BLOOMBERG FILE PHOTO/CHRIS RATCLIFFE
ROBERT W. SHIELDS, chairman of the Deepwater Resistance political action committee that has opposed Deepwater Wind's Block Island Wind Farm, has filed a complaint in R.I. Superior Court claiming the Coastal Resources Management Council violated its regulations by blocking testimony on the project's economic impact during public hearings in February.
Posted 7/22/14

(Updated, July 23, 10:09 a.m.)

PROVIDENCE – Robert W. Shields, chairman of Narragansett-based political action committee Deepwater Resistance, has filed a complaint in R.I. Superior Court against the R.I. Coastal Resources Management Council and Deepwater Wind LLC, claiming the CRMC did not adequately review the economic impact of the proposed Block Island Wind Farm and mishandled public hearings on the matter.

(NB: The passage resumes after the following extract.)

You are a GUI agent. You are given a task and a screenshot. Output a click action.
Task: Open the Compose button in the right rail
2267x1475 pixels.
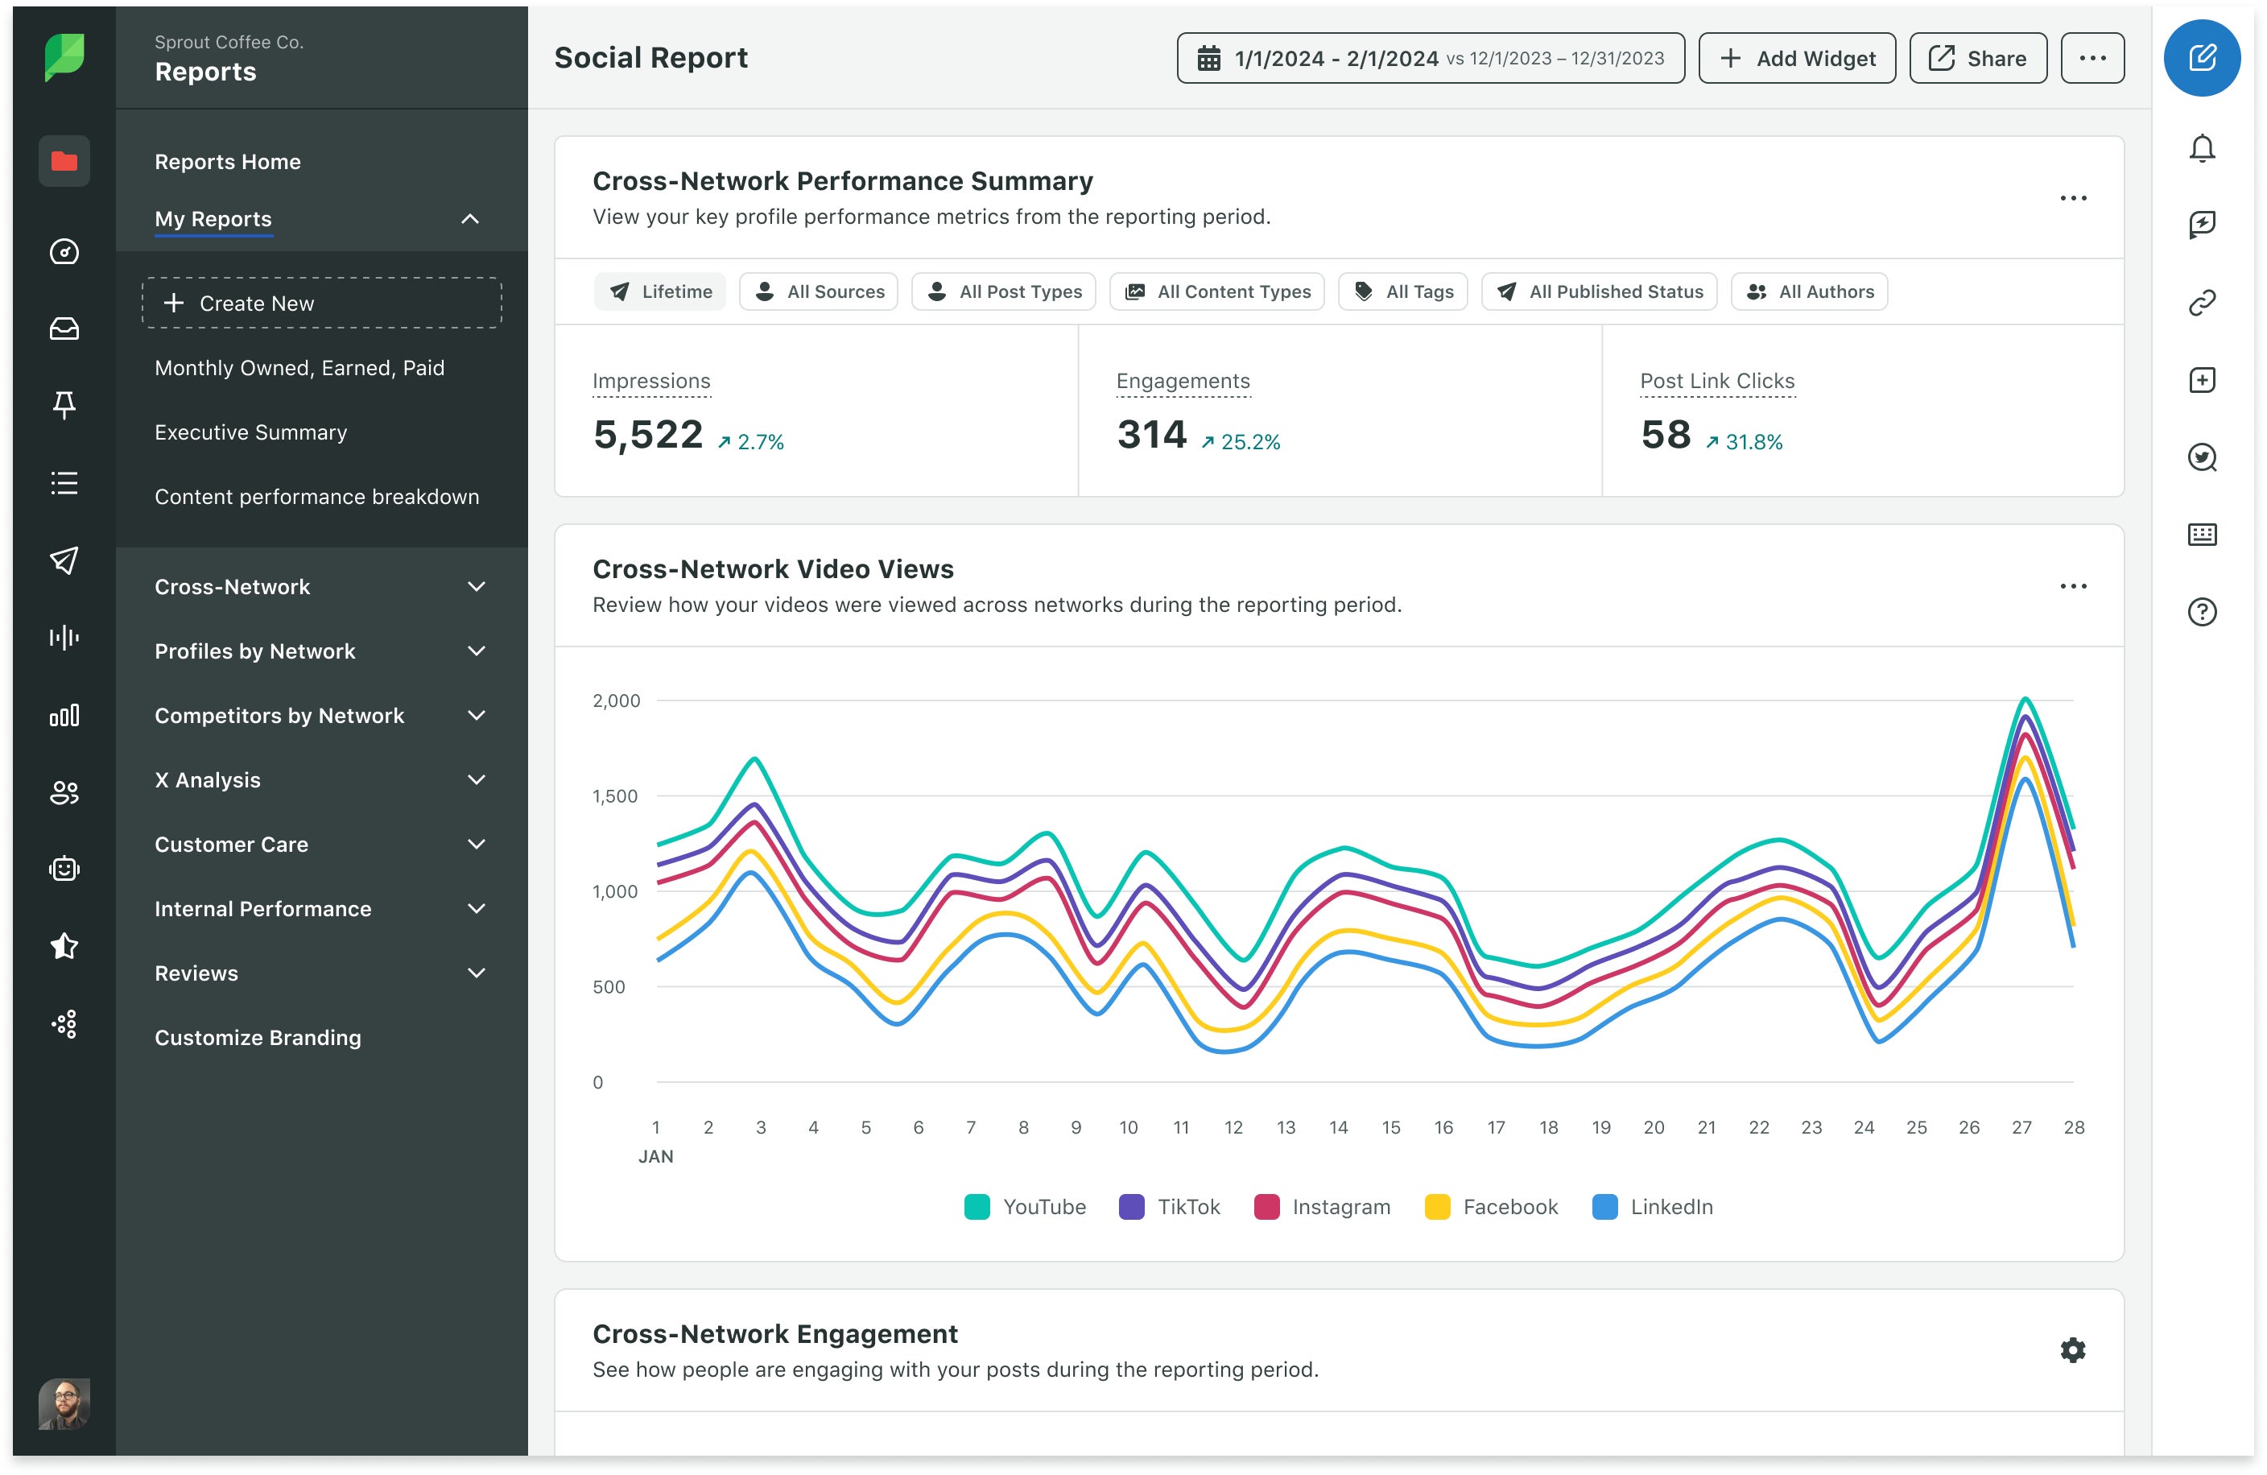pos(2201,58)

The complaint filed on July 11 centers on Shields’ testimony at a CRMC subcommittee hearing on Feb. 27, when he alleges the subcommittee members prevented him and two other individuals from testifying on the potential negative economic impact of the wind farm, while proponents of Deepwater Wind were allowed to comment on project costs and economics without interruption.

“This wind farm proposal is without a doubt the most far reaching matter ever to come before the CRMC,” Shields wrote in the complaint. “Since the very first [R.I. Public Utilities Commission] hearing on this proposal in 2010, the process has revealed every indication of having been fast tracked by the executive, legislative and regulatory agencies of state government to the detriment of adequate review and scrutiny.”

Shields maintains that the CRMC is obligated to hear and evaluate socioeconomic testimony, and that in failing to do so the agency violated the stipulations of its own Ocean Special Area Management Plan regulations and neglected due diligence on the matter of the Block Island Wind Farm.

Furthermore, Shields states, the CRMC violated his own civil liberties by blocking his full testimony at the public hearings.

In his complaint, Shields asks the court to mandate that the CRMC draft a new staff report on the Block Island Wind Farm including the socioeconomic impact of the project, and also to require that Deepwater Wind amend its operational plan to correct “ambiguities” and add turbine operating data that will inform a new round of hearings that Shields requests be held.

Jeffrey Grybowski, CEO of Deepwater Wind, called Shields’ appeal “frivolous and nothing but a blatant attempt to slow this important clean energy project.”

“This appeal doesn’t impact our project plans one bit,” Grybowski added. “We are proceeding with the Block Island Wind Farm at full speed. Our legal team is now preparing a full response to the appeal and we are very confident that the court will reject this baseless complaint.”

Laura Dwyer, a spokeswoman for the CRMC, said the agency cannot comment on pending litigation but is reviewing Shields’ appeal. Deepwater Wind has advised the CRMC that they would like to schedule a conference with the judge to determine scheduling, and the CRMC will also be there to enter an appearance, Dwyer said.